At an appearance Tuesday sponsored by NYU, Jane Friedman talked to grad students and the press about her new company, Open Road Integrated Media. Friedman, who delivered the talk at The Center for Publishing at NYU's School of Continuing and Professional Studies, opened by saying she considered this moment one of the most exciting times to be in publishing, and then offered similar details on Open Road as she had at The Frankfurt Book Fair, where she first unveiled the project.

Friedman likened the company to a layer cake in her talk, officially dubbed "Good Reads, Smart Readers: A New View of e-Books," delineating it's different components, with one being dedicated to publishing e-books, another to self-publihing (and print-on-demand) and another, the top layer, to marketing efforts which will have an element of "digi-entertainment." Referring to that final layer, Friedman said the company will produce apps, widgets and audio, but that "developing video is our special sauce."

Open Road has already signed with two publishers--Kensington and Grove/Atlantic--to create digi-content for them. Through the deal with Kensington, Open Road president and co-founder Jeff Sharp is looking at the house's backlist for potential movie adaptations--Sharp, an established movie producer, will be doing the same for Open Road titles and has already optioned one of Open Road's lead e-book titles, William Styron's Lie Down in Darkness.

Speaking to the digi-content, Friedman said that at the recent Kensington sales conference Sharp premiered two new author videos and that the "sales rep got up and applauded." You can also get a very early taste for the kind of videos Open Road may be doing, stylistically anyway, at openroadmedia.com, where two promotional videos are currently on loop, one featuring Friedman and another featuring Sharp.

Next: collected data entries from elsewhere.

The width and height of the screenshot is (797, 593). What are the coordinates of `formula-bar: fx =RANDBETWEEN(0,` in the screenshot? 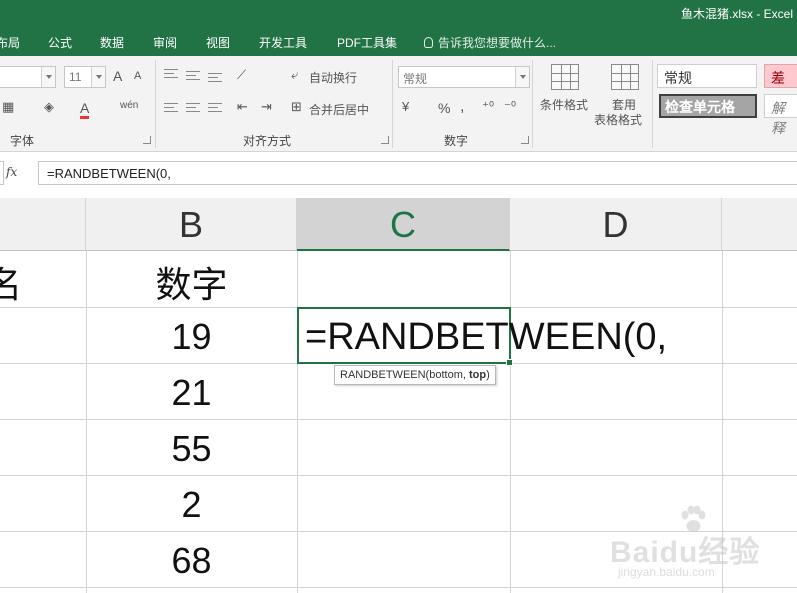 It's located at (398, 175).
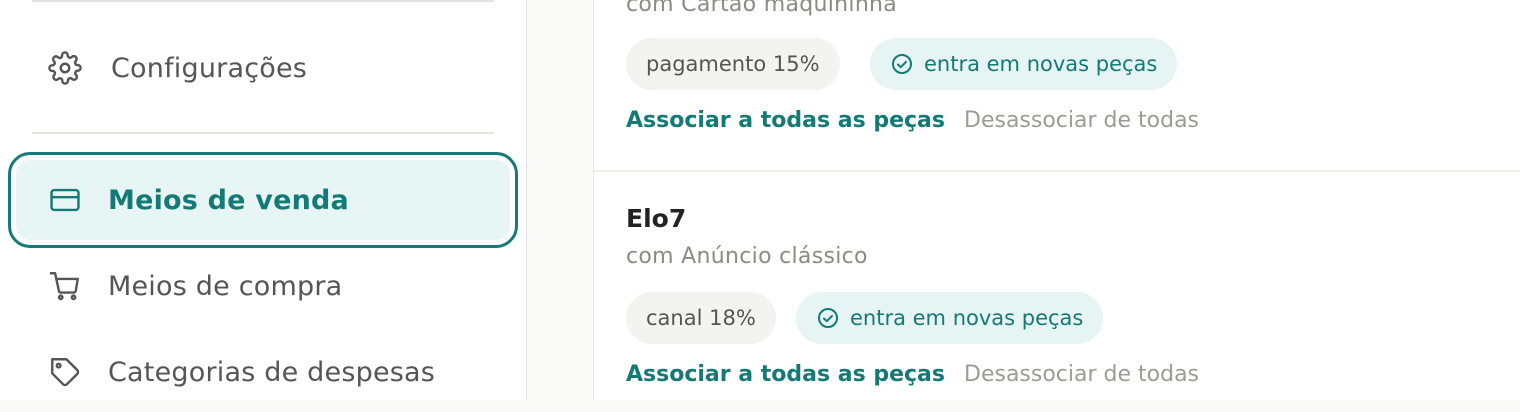  What do you see at coordinates (65, 372) in the screenshot?
I see `tag-icon` at bounding box center [65, 372].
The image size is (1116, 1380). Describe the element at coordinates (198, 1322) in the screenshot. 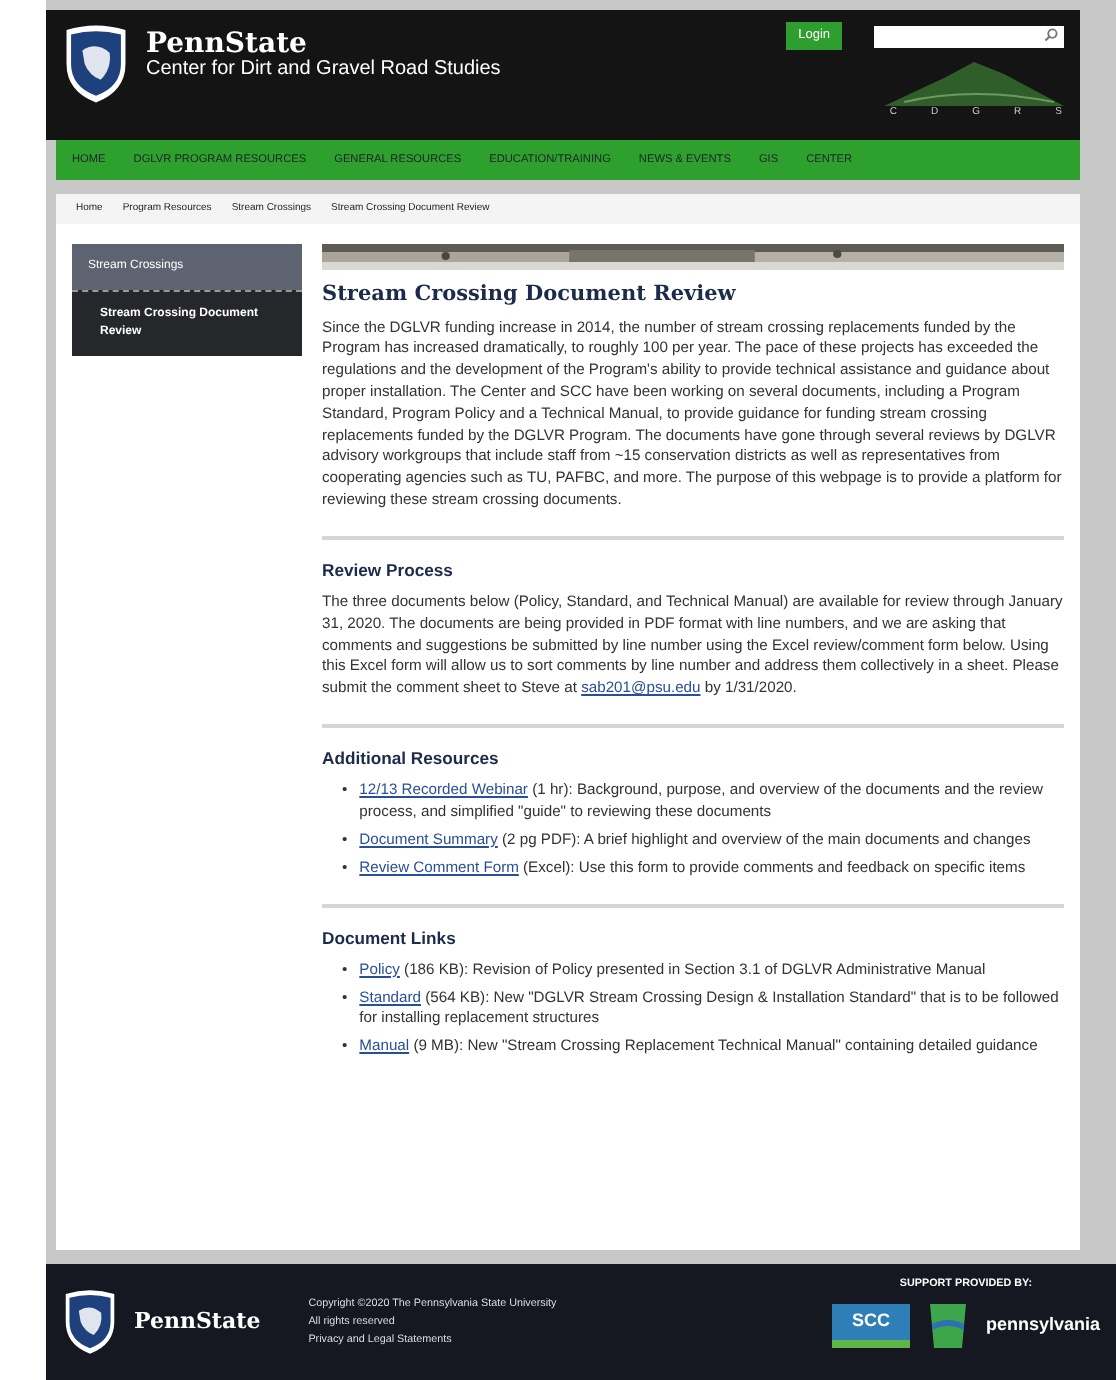

I see `footer-brand: PennState` at that location.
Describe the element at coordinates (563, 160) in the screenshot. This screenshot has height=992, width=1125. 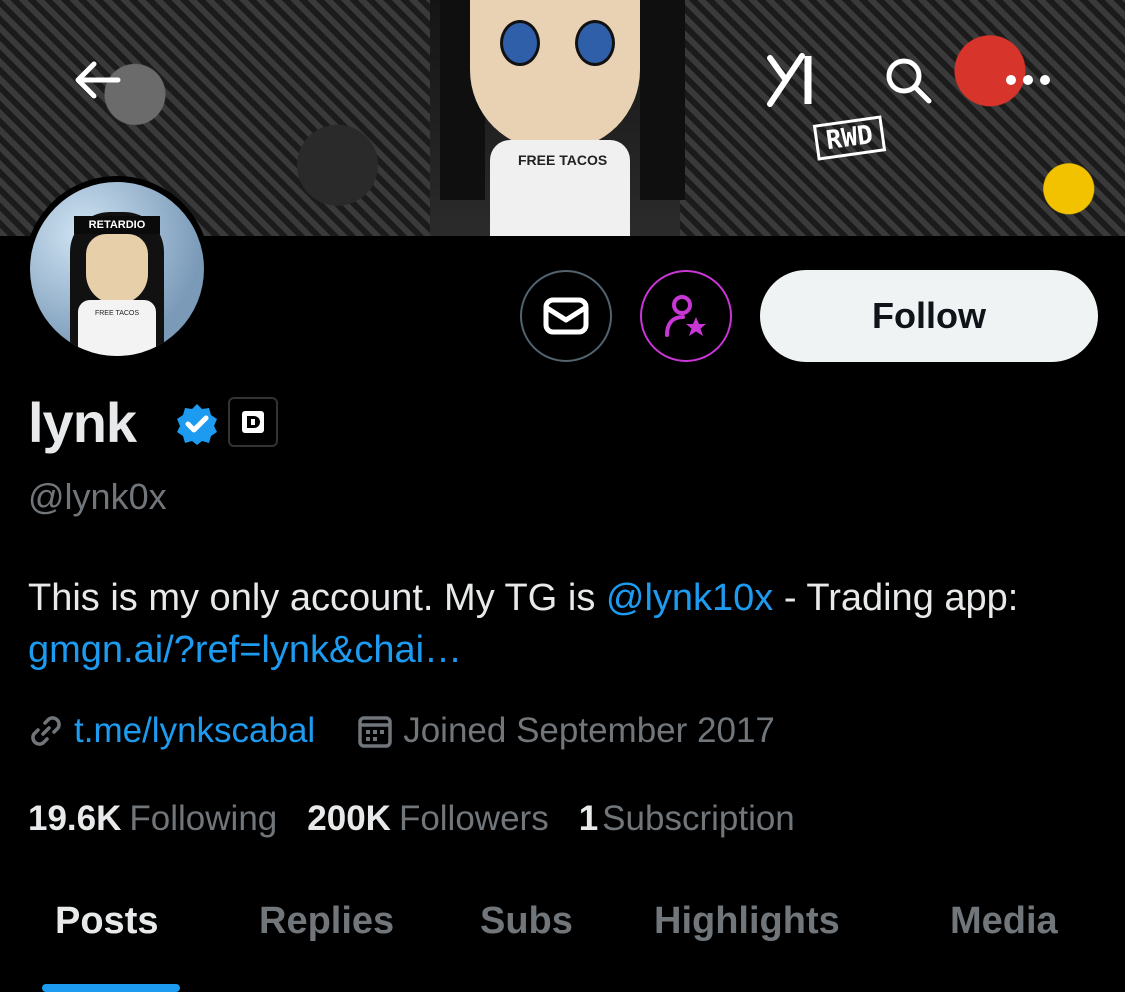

Friedman, who said the book business is "at the beginning of a revolution, not evolution," said she ultimately thinks it's a good time to be small. She said repeatedly that she thinks legacy publishers, like her former employer HarperCollins, will continue to have a tough time in the fast-changing book market. "Lots of things are broken," she said, noting that traditional publishers are still marketing their frontlist but losing sight of their backlist. Smaller companies, like Open Road--which she emphasized is a marketing company first (a "publishing marketing company")--with lower overhead and the ability to move quickly, will, she thinks, have the edge.